It was Joseph G. McCoy who made perhaps the most important single contribution to the range cattle industry. This young, audacious cattle dealer found an effective way to bring Texas cattle to market. In 1867, when the Kansas Pacific Railroad reached Abilene, a few Texans began to drive herds there. McCoy, recognizing the economic potential of the Texas cattle drives, established shipping facilities at Abilene. He did so because he felt that it was the farthest point east that would be practicable and because it was well watered and had a good supply of grass.

McCoy finally persuaded the railroad that his plan was sound, and he spent the summer of 1867 building stockyards, pens, and loading chutes. He advertised the market throughout Texas and sent his agents into Kansas and Indian Territory (in present Oklahoma) to guide the trail herds to Abilene. After crossing the Red River the cowboys followed the broad trail that Jesse Chisholm, a half-breed Cherokee Indian trader, had used earlier on trading expeditions and had freshly marked while guiding a military expedition that was removing about 3,000 Wichita Indians from Kansas to a new location along the Red River. Thus was born the Chisholm Trail.
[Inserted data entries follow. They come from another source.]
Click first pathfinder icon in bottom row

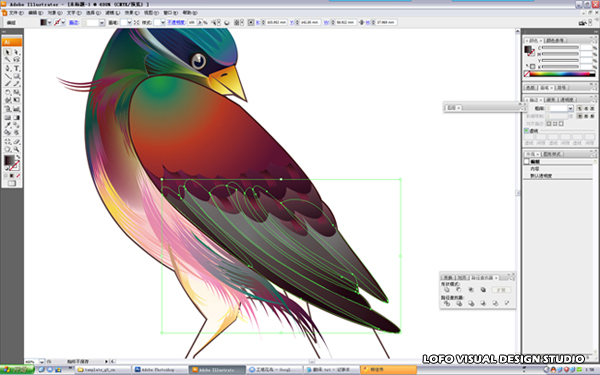[x=447, y=303]
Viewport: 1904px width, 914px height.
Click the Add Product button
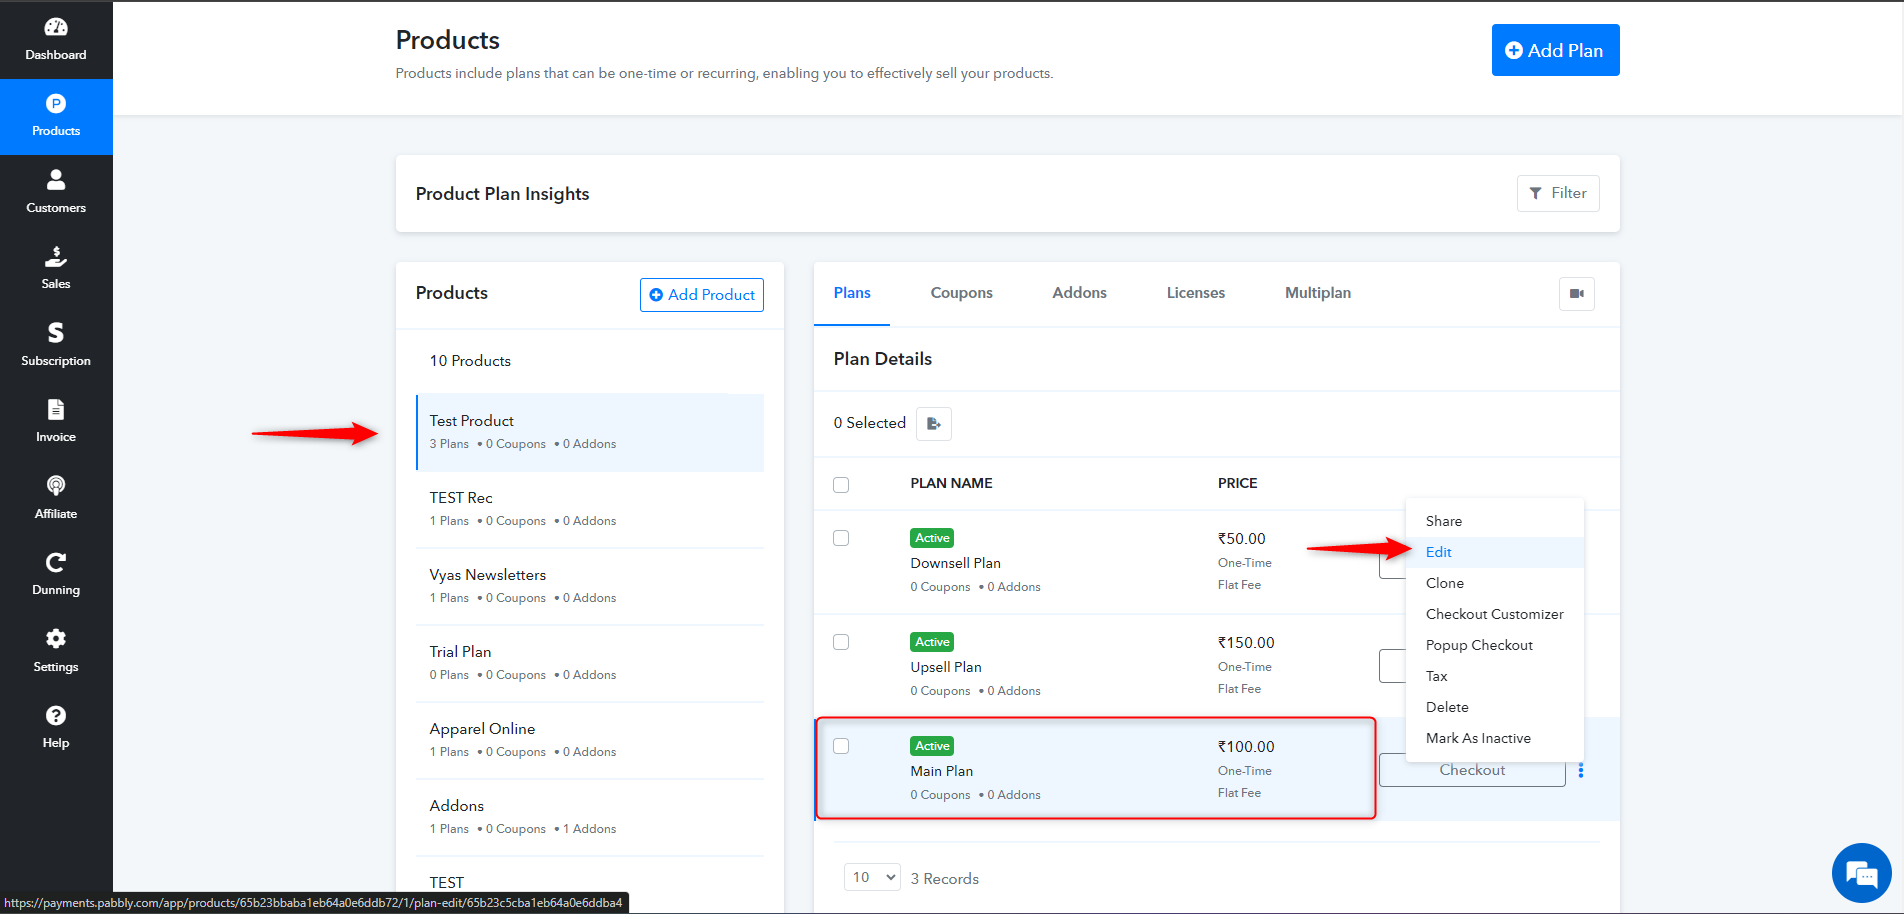pos(702,295)
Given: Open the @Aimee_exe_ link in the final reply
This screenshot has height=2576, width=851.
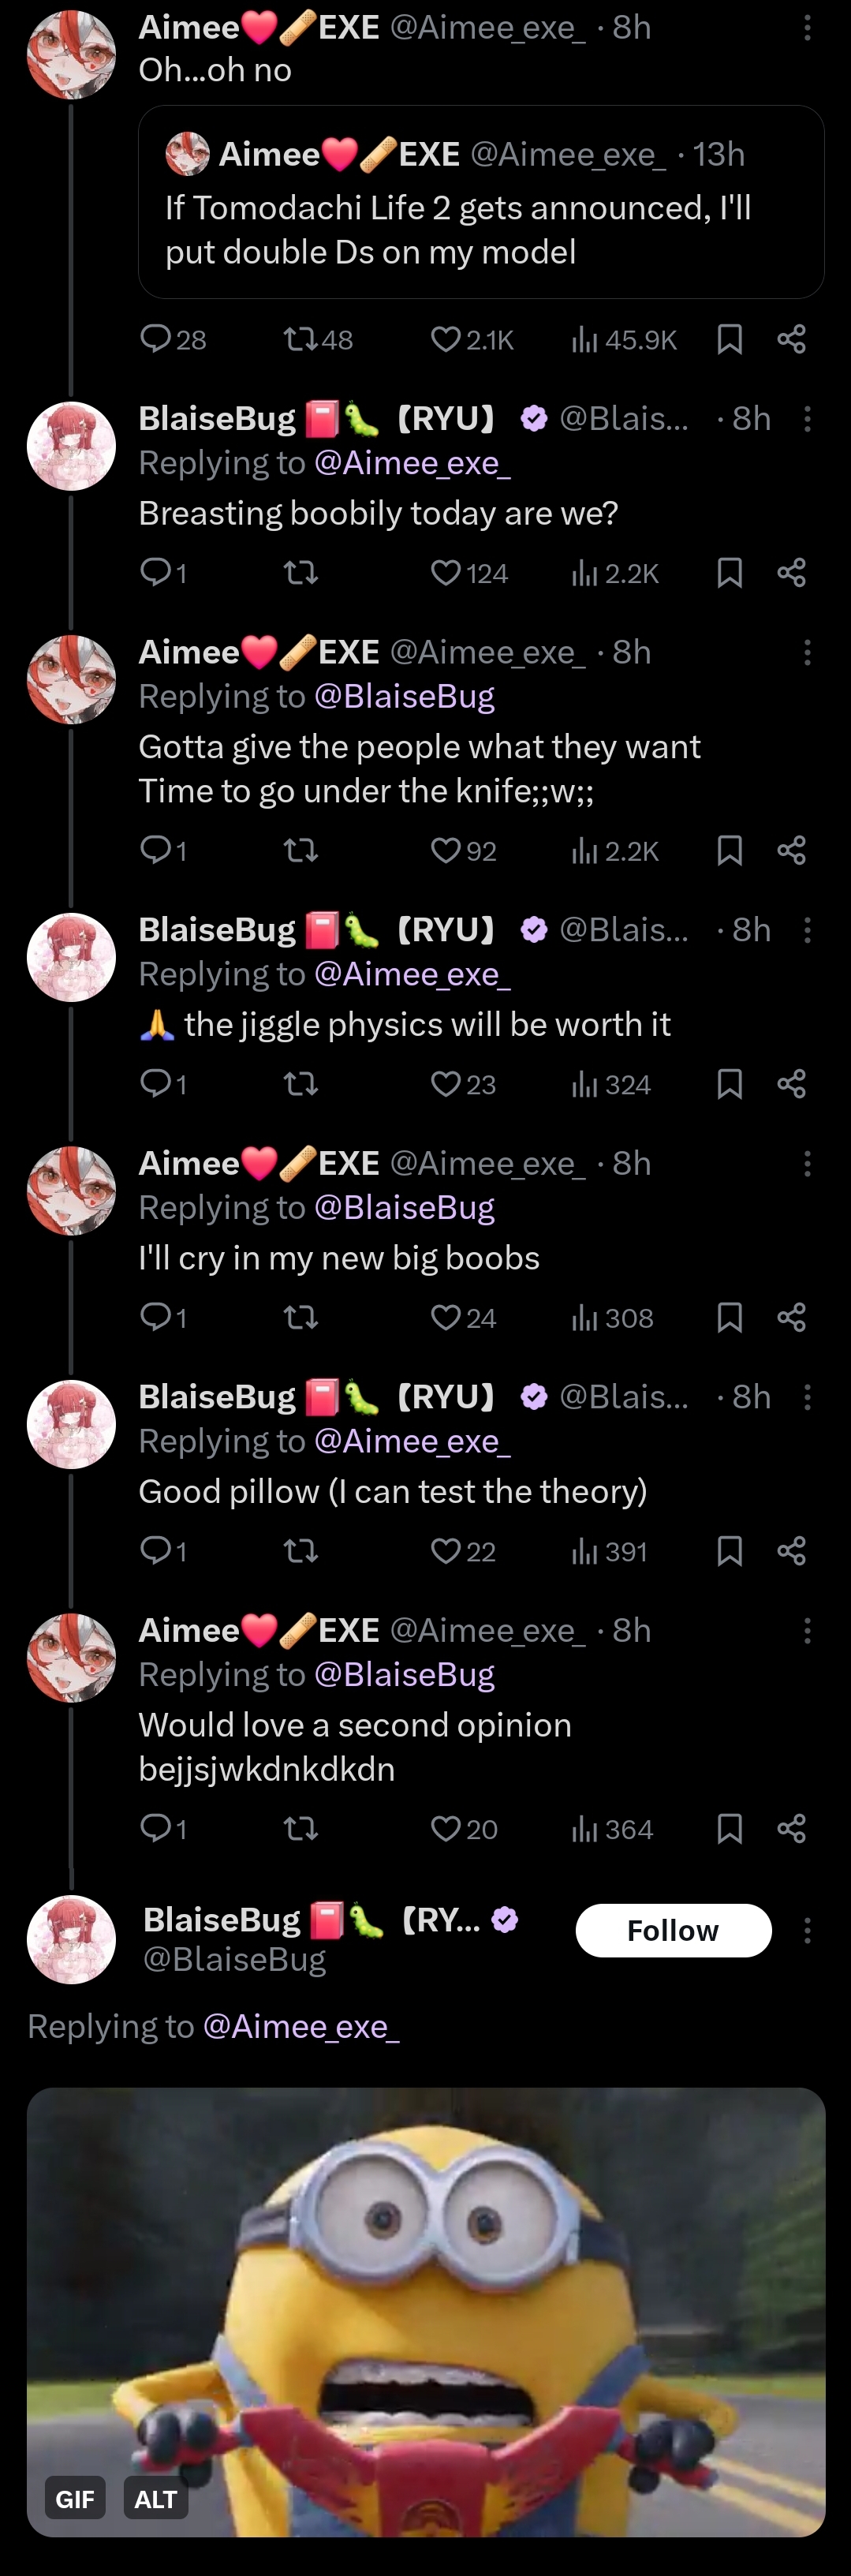Looking at the screenshot, I should pyautogui.click(x=301, y=2026).
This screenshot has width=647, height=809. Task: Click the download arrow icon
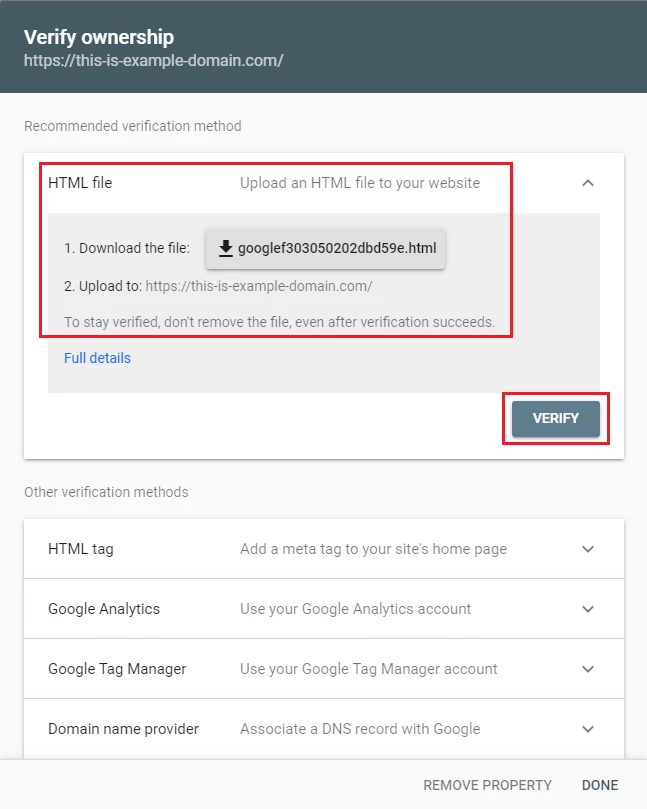point(225,249)
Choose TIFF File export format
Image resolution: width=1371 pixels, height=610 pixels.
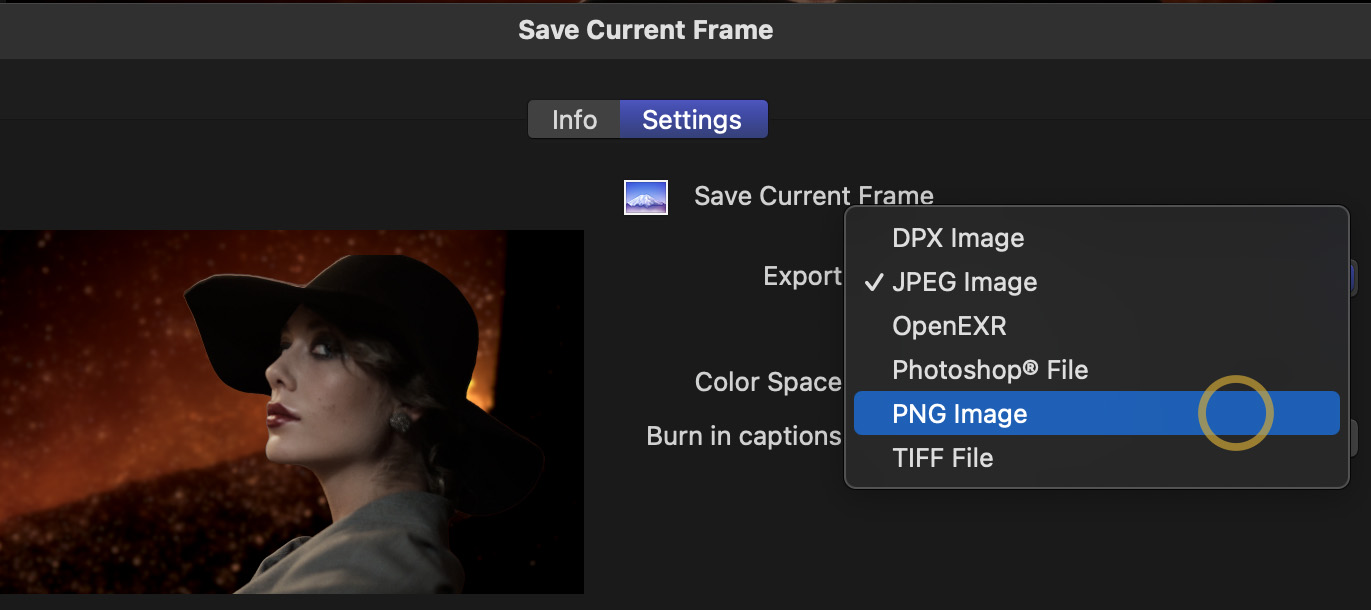pyautogui.click(x=942, y=458)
In 1867 only 35,000 head of cattle reached Abilene, but a new era had begun. Returning drovers spread the word throughout Texas of the ease with which cattle could be driven to Abilene and pointed out that few settlements, wooded areas, or angry farmers would be encountered along the way. In the next 4 years more than a million head of Texas cattle were loaded at Abilene and shipped to Chicago and Kansas City packinghouses or as feeders to Iowa, Nebraska, Missouri, and Illinois farms for fattening on corn. Then the advancing farmers' frontier made it necessary to shift the long drive westward once again. Newton and Wichita, on the Santa Fe Railway, became the major termini of the drive.

buffalo hides
Pile of 40,000 buffalo hides awaiting shipment in Dodge City, Kansas, to Eastern markets. As the buffalo hunters wrought destruction on the Plains, they destroyed the Indian way of life but opened the way for the farming and ranching frontiers. (Courtesy, Kansas Historical Society.)

The next major trail to develop was the Great Western, or more simply, the Western. Its railhead was Ogallala, Nebr., served by the Union Pacific Railroad, and by 1876 the Western had supplanted the Chisholm Trail as the major northward artery of cattle traffic. By 1880 Dodge City, south of Ogallala and located on the Santa Fe Railway, had replaced Ogallala as the major railhead of the Western Trail. But the latter city was used until 1895, and the trail was extended northward into Montana, for cattlemen had discovered that cattle could survive northern winters. Ranching was spreading, and Texas no longer was the major source of range beef for the Nation.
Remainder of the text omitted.